■ **Task to carry out**
Although the entries contain pictures, repeat only their words, exactly as written.

══════

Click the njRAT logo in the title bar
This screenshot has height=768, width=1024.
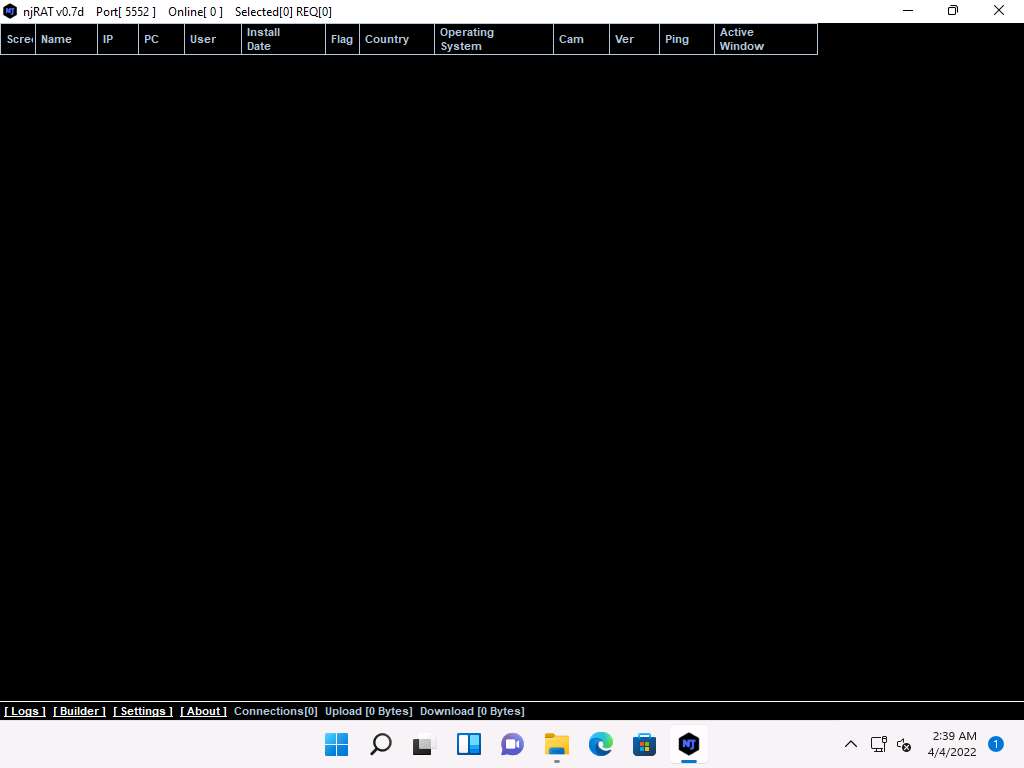click(10, 11)
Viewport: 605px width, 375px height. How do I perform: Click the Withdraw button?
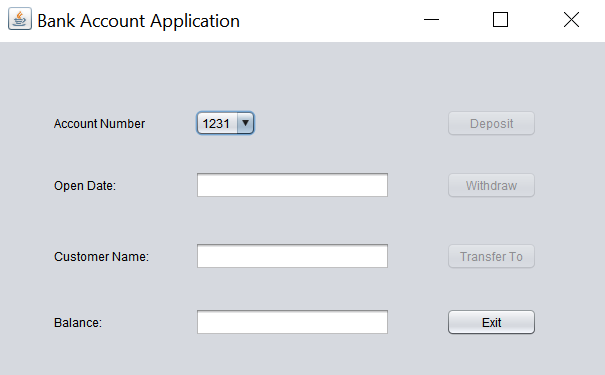(x=491, y=185)
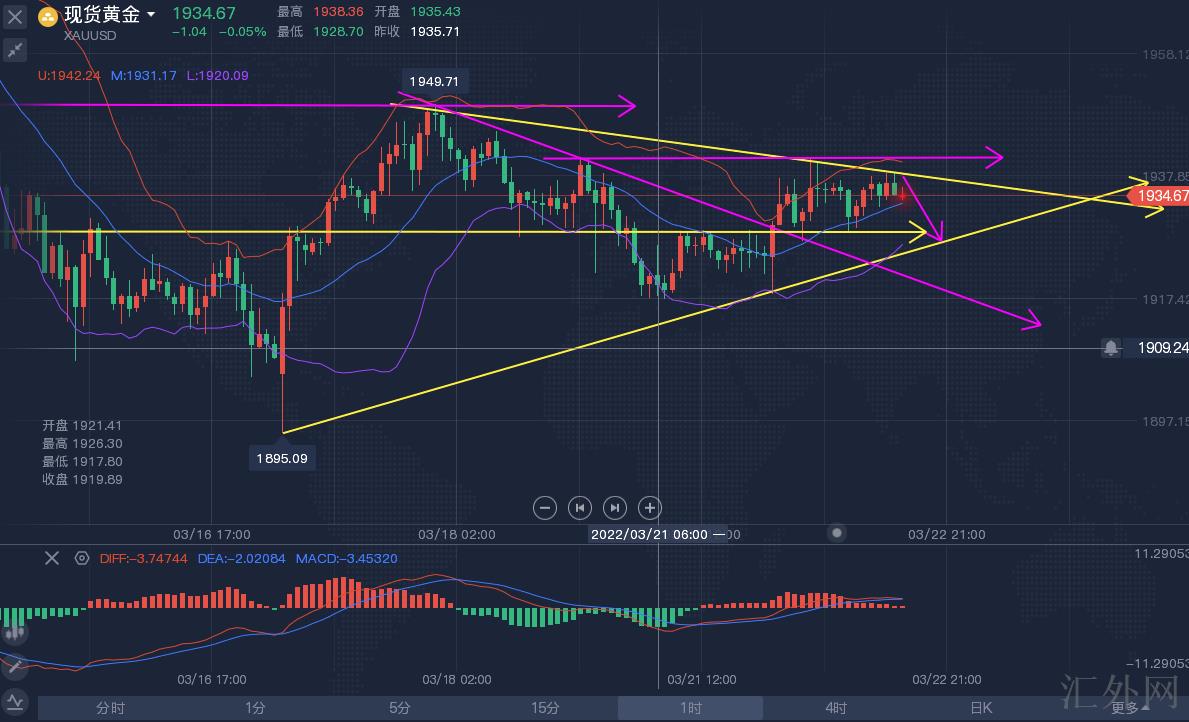
Task: Step the chart back to previous candle
Action: tap(580, 508)
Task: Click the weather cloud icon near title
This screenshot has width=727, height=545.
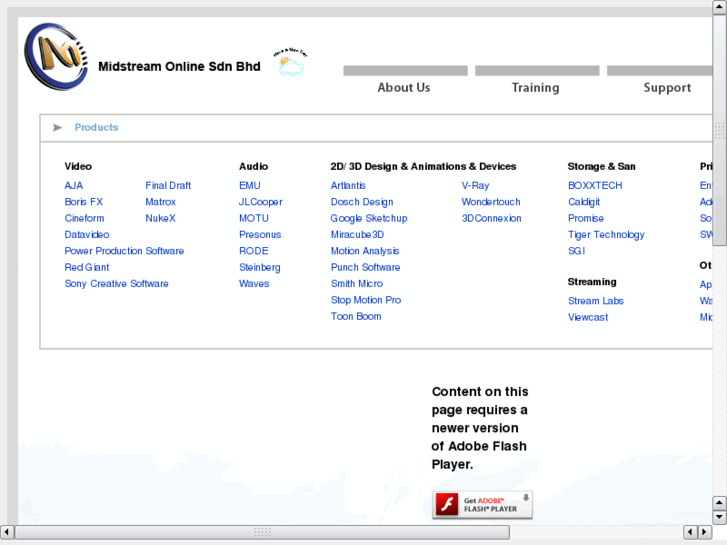Action: [x=290, y=64]
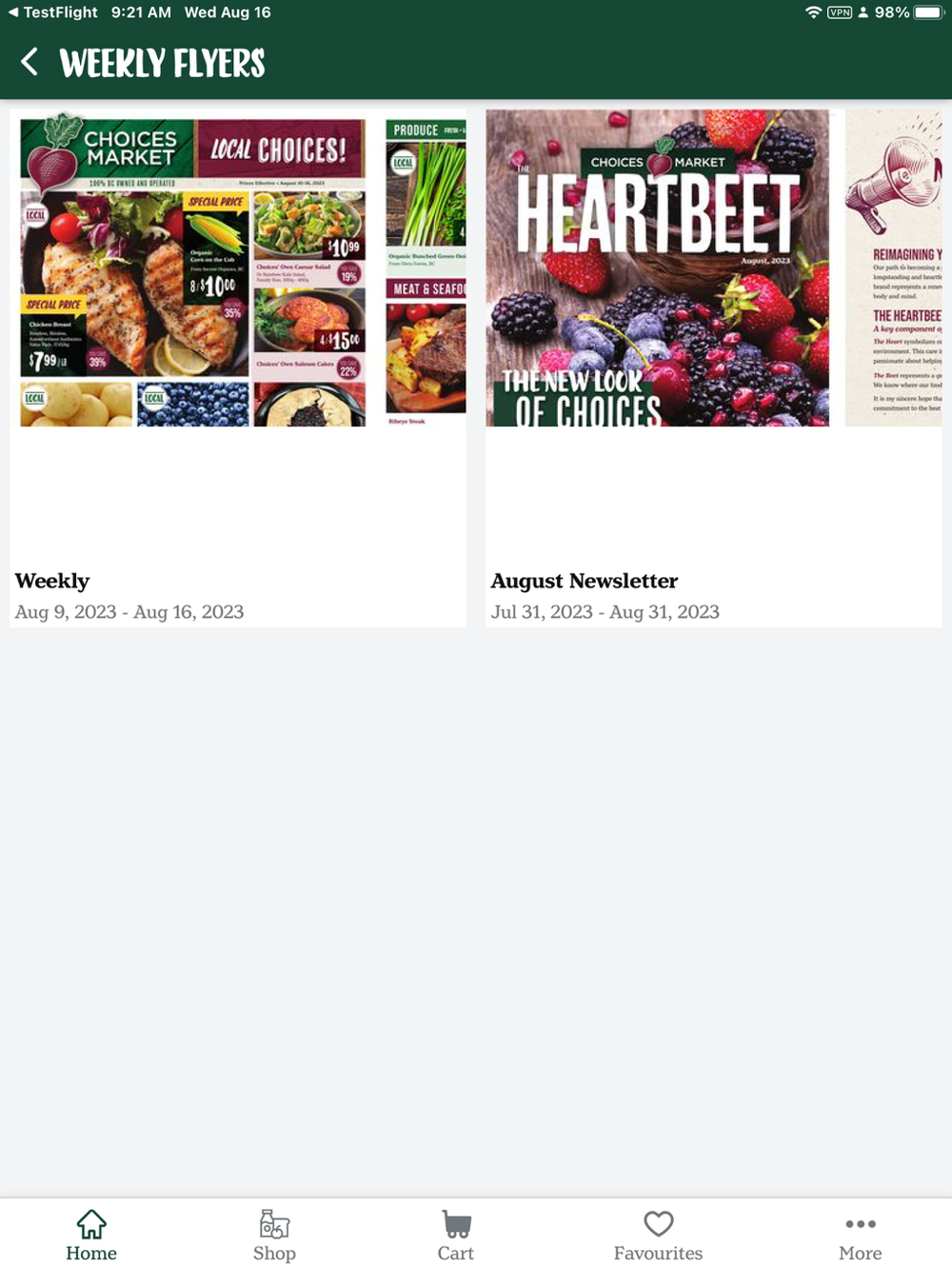The height and width of the screenshot is (1270, 952).
Task: Open the Cart shopping cart icon
Action: 456,1223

══════

■ **Solution to the exercise**
Click the njRAT logo in the title bar
This screenshot has height=768, width=1024.
click(10, 11)
Viewport: 605px width, 375px height. How do I perform: Click the Withdraw button?
(x=491, y=185)
Task: Step the chart back to previous candle
Action: tap(580, 508)
Task: Click the weather cloud icon near title
This screenshot has width=727, height=545.
Action: [x=290, y=64]
The height and width of the screenshot is (1270, 952).
Task: Open the Cart shopping cart icon
Action: 456,1223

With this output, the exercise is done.